The stubbornly immovable custom of the siesta was drawing near, and in the next moment or two the waiter appeared with their bill. They left the little trattoria and made their way back to the Range Rover, and this time Vittorio did not take her hand. Cherry wondered why she felt bereft and told herself not to be so stupid, at the same time berating herself for agreeing to stay at the Carella villa. She’d made some bad decisions in her life but this had to be the worst.

Once in the vehicle, Vittorio turned to her. ‘I have not met your sister, mia piccola, but of one thing I am sure. She does not have the beauty of her sibling. You are beautiful, whatever you think to the contrary.’ He leaned forward, tipping her chin up with his forefinger and kissing her lightly, trailing his lips across hers before settling himself into his seat and starting the engine.

Cherry couldn’t have moved if she had wanted to. She closed her eyes for a moment as they got underway, willing herself to keep still and pretend nothing had happened. She didn’t want to be attracted to this dark, volatile stranger who curiously didn’t feel a stranger; she couldn’t let herself go down that route. He lived in one world and she in another; they were different in every way. He had a magnetism that would draw women from puberty to old age. She—well, she was Cherry Gibbs from England, unremarkable, conventional, no great shakes. That was reality. That was fact. Even if they began something—her stomach did a cartwheel—she would be a ship that passed in the night as far as he was concerned. Whereas for her…

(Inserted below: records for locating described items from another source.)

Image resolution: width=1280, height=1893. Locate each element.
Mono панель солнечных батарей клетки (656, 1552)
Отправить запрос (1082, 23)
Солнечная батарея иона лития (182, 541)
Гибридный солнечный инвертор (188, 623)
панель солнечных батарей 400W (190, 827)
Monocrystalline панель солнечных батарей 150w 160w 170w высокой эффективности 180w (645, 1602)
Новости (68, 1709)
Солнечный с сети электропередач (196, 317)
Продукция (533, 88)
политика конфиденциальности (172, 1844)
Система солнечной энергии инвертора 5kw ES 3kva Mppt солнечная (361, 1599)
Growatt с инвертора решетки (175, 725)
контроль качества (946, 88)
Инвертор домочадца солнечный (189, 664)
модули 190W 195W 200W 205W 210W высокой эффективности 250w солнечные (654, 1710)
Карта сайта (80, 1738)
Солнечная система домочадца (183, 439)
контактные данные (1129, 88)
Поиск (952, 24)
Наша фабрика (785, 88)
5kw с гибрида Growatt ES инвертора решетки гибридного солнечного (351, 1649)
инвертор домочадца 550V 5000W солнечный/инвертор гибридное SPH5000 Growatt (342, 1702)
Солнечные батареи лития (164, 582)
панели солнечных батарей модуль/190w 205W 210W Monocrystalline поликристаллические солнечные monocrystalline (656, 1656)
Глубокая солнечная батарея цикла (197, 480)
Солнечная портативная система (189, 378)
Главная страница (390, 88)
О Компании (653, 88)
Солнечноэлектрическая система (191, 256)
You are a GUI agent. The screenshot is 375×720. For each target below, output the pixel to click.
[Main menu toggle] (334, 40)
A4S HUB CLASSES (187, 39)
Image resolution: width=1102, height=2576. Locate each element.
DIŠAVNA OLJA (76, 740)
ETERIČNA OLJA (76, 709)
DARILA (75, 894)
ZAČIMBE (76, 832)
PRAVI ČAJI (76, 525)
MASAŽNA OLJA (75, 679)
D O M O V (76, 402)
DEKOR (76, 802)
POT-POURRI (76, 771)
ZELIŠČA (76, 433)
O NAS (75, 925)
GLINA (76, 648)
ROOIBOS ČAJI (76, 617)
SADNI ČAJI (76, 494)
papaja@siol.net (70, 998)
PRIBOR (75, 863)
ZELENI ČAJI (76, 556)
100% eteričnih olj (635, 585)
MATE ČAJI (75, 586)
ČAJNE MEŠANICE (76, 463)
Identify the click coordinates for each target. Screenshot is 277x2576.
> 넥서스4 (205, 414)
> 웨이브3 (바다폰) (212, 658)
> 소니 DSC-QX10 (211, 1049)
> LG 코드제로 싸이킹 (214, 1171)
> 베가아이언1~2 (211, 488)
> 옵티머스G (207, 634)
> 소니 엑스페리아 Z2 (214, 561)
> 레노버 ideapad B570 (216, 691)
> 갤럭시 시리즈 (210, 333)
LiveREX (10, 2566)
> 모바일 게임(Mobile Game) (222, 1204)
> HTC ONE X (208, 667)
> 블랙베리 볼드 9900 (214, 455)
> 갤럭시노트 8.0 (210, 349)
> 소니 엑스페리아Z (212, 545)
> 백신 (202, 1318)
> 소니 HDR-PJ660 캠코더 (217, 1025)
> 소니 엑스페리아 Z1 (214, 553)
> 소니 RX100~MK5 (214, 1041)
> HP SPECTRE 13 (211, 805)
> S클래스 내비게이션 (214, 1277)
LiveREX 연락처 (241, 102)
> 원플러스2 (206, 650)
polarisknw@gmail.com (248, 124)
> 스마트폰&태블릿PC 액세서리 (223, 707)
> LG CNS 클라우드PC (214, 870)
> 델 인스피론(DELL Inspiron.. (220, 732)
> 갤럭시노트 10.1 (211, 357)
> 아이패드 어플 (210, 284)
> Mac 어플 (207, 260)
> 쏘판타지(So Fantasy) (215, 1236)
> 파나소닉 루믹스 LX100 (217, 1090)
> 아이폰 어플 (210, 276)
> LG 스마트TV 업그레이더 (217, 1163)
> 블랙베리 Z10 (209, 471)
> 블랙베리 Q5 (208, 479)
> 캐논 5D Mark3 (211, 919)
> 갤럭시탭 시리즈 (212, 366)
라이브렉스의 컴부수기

‘You are very quiet.’ He glanced swiftly at her before returning his gaze to the road ahead.

Cherry mustered all her will-power to lie convincingly. ‘I was thinking about Sophia. I hope she’s feeling better.’

‘Sophia will be fine.’ He dismissed his sister with a coolness that told Cherry he hadn’t forgiven Sophia yet. Something his next words confirmed. ‘She has got what she wanted, after all. To be Santo’s wife. Never mind the furore her determination has caused.’

‘That’s a bit hard,’ Cherry protested.